Presiden Prabowo dengan kekuasaannya untuk melakukan reshuffle diyakini dilema, padahal melakukan perombakan kabinet adalah hak prerogatif Prabowo sebagai Presiden dan reshuffle merupakan bagian dari upaya untuk menguatkan kembali kesolidan menteri-menteri di kabinetnya serta agar kinerja pemerintahan dapat berjalan lebih baik ke depannya.
Tetapi riuh dan kompleksnya permasalahan pengelolaan kekuasaan, malah menghadirkan kenyataan, semakin kesulitannya Prabowo sebagai Presiden untuk mengambil sikap tegas.

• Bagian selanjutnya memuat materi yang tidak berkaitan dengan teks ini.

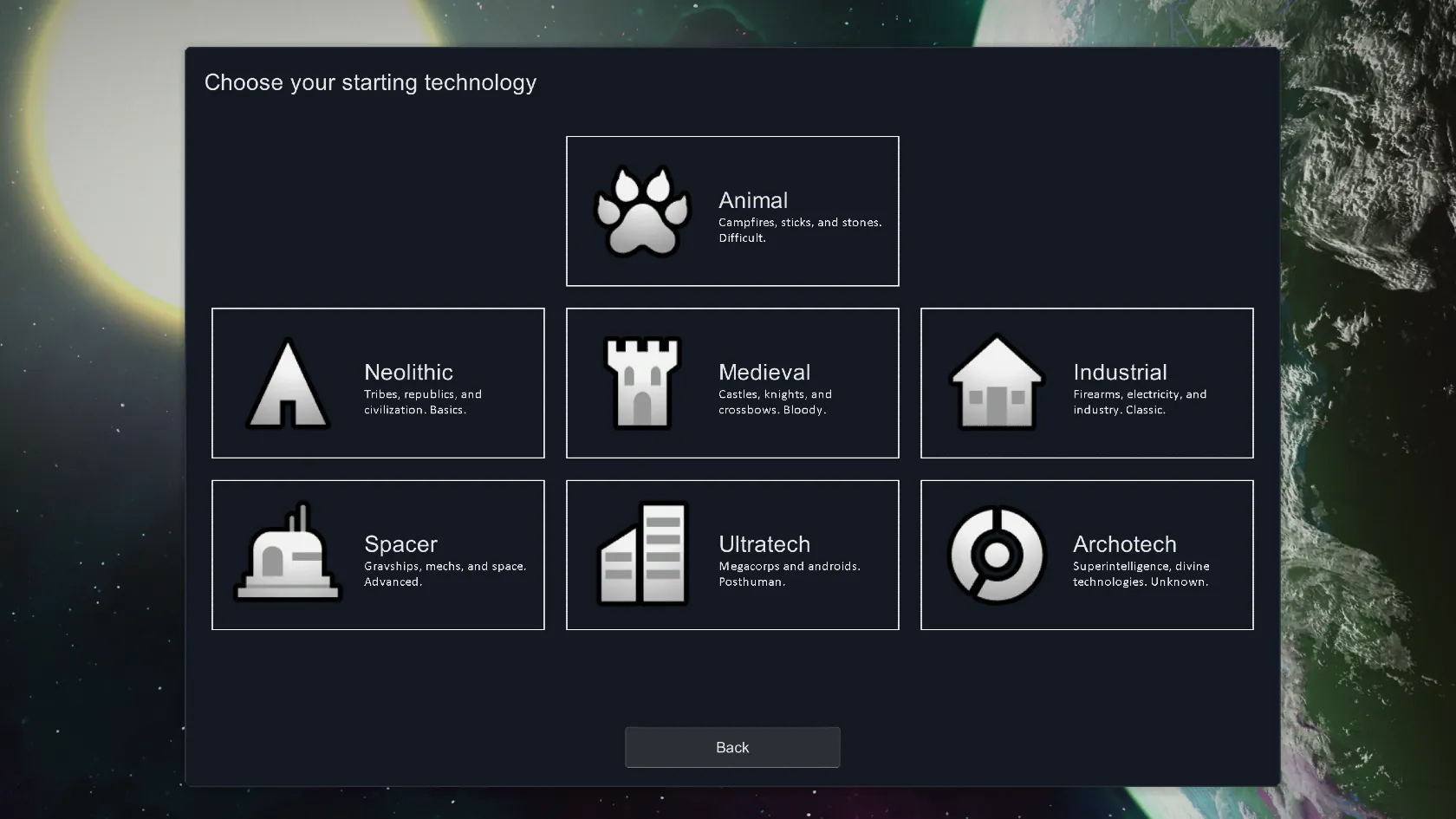Pick the Neolithic technology title
This screenshot has width=1456, height=819.
408,372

Baca Juga: 100 Hari Pemerintahan, Kepuasan Bernilai Tinggi dengan Catatan
Beberapa partai politik sebagai pendukung pemerintahan mengambil kesempatan dari blundernya Partai Gerindra yang ingin mengusung kembali Presiden Prabowo sebagai calon presiden pada Pilpres 2029 mendatang. Misalnya, Partai Golkar melalui Ketua Umumnya Bahlil Lahadalia menyatakan mendukung Pemerintahan Presiden Prabowo sampai selesai, bahkan jika ingin dua periode bisa dibicarakan.
Pernyataan Bahlil ini ditenggarai sekadar permainan politik dalam komunikasi politik untuk kepentingan politik semata. Golkar disinyalir sedang mencoba menegosiasikan dan merayu Prabowo untuk tidak mengutak-atik jatah kursi kabinet Golkar, jika ingin Prabowo dua periode di dukung oleh partai golkar.

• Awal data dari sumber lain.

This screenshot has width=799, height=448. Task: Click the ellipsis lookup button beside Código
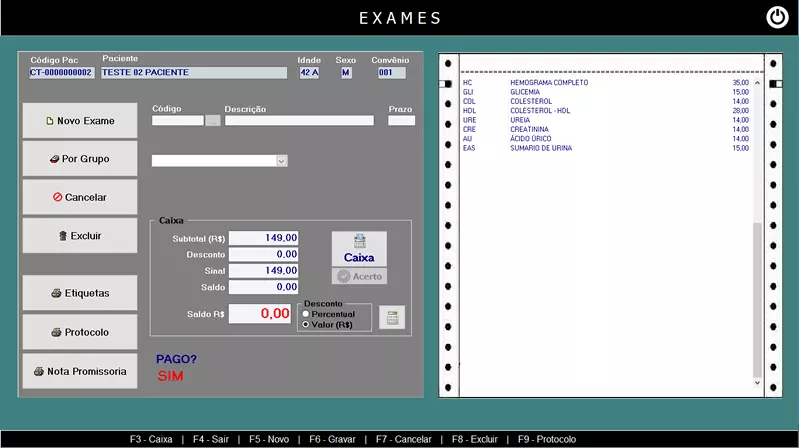213,121
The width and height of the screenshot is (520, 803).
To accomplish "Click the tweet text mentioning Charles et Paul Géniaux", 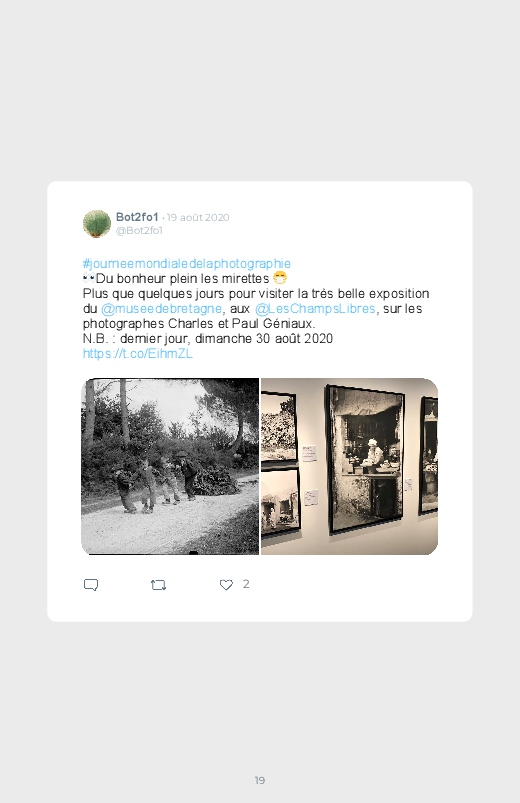I will click(199, 324).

Fakta dari berbagai peristiwa ini telah tampak di permukaan dan juga bisa dilihat oleh publik awam sekalipun. Pemerintahan ini telah terjadi perebutan pengaruh yakni antara Presiden Prabowo dengan Wakil Presiden Gibran dan antara Presiden Prabowo dengan mantan Presiden Jokowi.
Akibatnya tak bisa dihindari pemerintahan ini terbelah, dengan kabinet yang tidak lagi solid karena beberapa menteri ditenggarai telah “bermain hati” yang menganggap Prabowo sebagai kepala pemerintahan legal sedangkan sebagai kepala politiknya mereka tetap menghormati Jokowi.
Di tengah rapuhnya kesolidan kabinet, malah dihadapi dengan fakta partai-partai politik memainkan polemik blunder Gerindra dengan mendukung Prabowo tetapi tak bisa dilepaskan makna tersembunyi didalamnya untuk tidak ingin jatah kursi di kabinetnya diganggu. Ini menunjukkan pemerintahan ke depan semakin akan riuh, dampaknya diprediksi adalah kinerja pemerintahan malah memungkinkan semakin menurun. (*)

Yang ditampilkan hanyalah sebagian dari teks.